5. ADMINISTRATION OF THE PLAN
5.1 PROCEDURE
(a) The Board shall administer the Plan; provided, however, that the Board
may appoint a Committee consisting solely of two or more "Non-Employee
Directors" to administer the Plan on behalf of the Board, in
accordance with Rule 16b-3.
(b) Once appointed, the Committee shall continue to serve until otherwise
directed by the Board.
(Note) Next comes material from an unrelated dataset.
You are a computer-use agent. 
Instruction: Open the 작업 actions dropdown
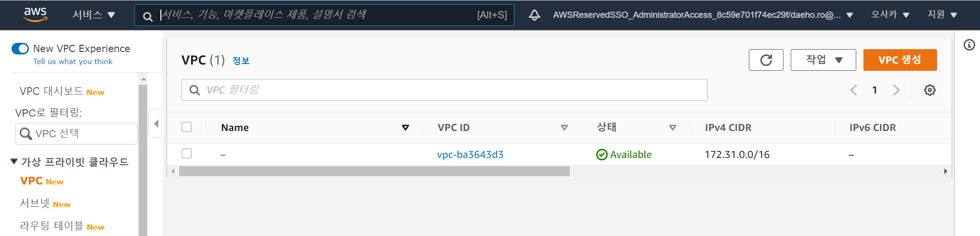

From time to time the Board may increase the
size of the Committee and appoint additional members thereof, remove
members (with or without cause), appoint new members in substitution
therefor, and fill vacancies however caused; provided, however, that
at no time may any person serve on the Committee if that person's
membership would cause the committee not to satisfy the requirements
of Rule 16b-3.
(c) A majority of the Committee shall constitute a quorum, and the acts of
the members of the Committee who are present at any meeting thereof at
which a quorum is present, or acts unanimously approved by the members
of the Committee in writing, shall be the acts of the Committee.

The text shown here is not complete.